L’application de ce motif faite lors de ces 2 sessions montre bien que cette loi n’offre aucune garantie juridique aux familles et que le motif 4 est devenu une coquille vide. 

L’intérêt supérieur… d’une culture administrative

Comme l’année dernière, les familles invoquant leur droit à instruire leurs enfants subissent la volonté toute puissante et arbitraire des académies, et se confrontent à une culture administrative les plaçant « comme des subordonnés » (13), voire comme une menace potentielle contre l’ordre républicain : courriers types, refus non justifiés, ou hors cadre réglementaire, obstacles procéduraux, enquêtes sociales sans fondement, courriers d’intimidation… et plus récemment, pour les familles en désobéissance civile : suppression des aides sociales type RSA, APL et, encore plus incompréhensible, des allocations enfant handicapé (14). Dans l’intérêt des enfants?

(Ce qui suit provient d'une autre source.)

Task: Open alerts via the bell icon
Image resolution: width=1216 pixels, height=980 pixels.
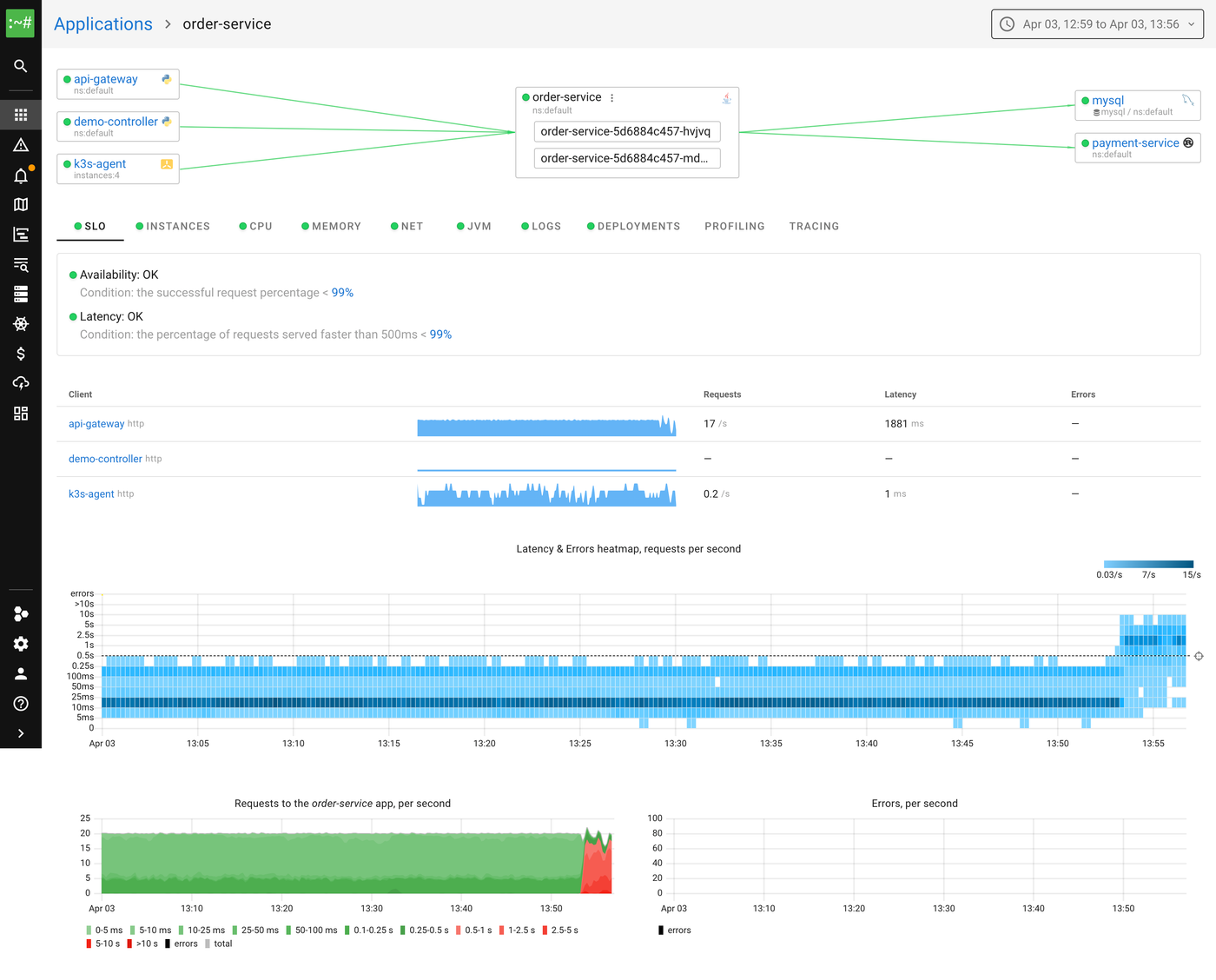Action: [x=21, y=175]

Alors que le récent scandale aux fins tragiques survenu dans l’académie de Versailles interroge sérieusement quant à la capacité d’empathie, d’écoute et de considération pour l’intérêt supérieur de l’enfant dont saurait faire preuve l’administration (15), c’est bien entre les mains de celle-ci qu’est remise l’appréciation de cet intérêt, sans considération pour l’appréciation qu’en ont les parents, sans connaître les enfants en question, ni tenir compte de leur droit à être entendus : alors que les textes leur en laissent la possibilité, aucune académie n’a souhaité rencontrer ni entendre un enfant pour apprécier sa situation, ceci au mépris de la CIDE et des recommandations de l’ONU : 

« L’évaluation de l’intérêt supérieur de l’enfant doit faire une place au respect du droit de l’enfant d’exprimer librement son opinion et du droit à ce que cette opinion soit dûment prise en considération dans toutes les affaires concernant l’enfant. »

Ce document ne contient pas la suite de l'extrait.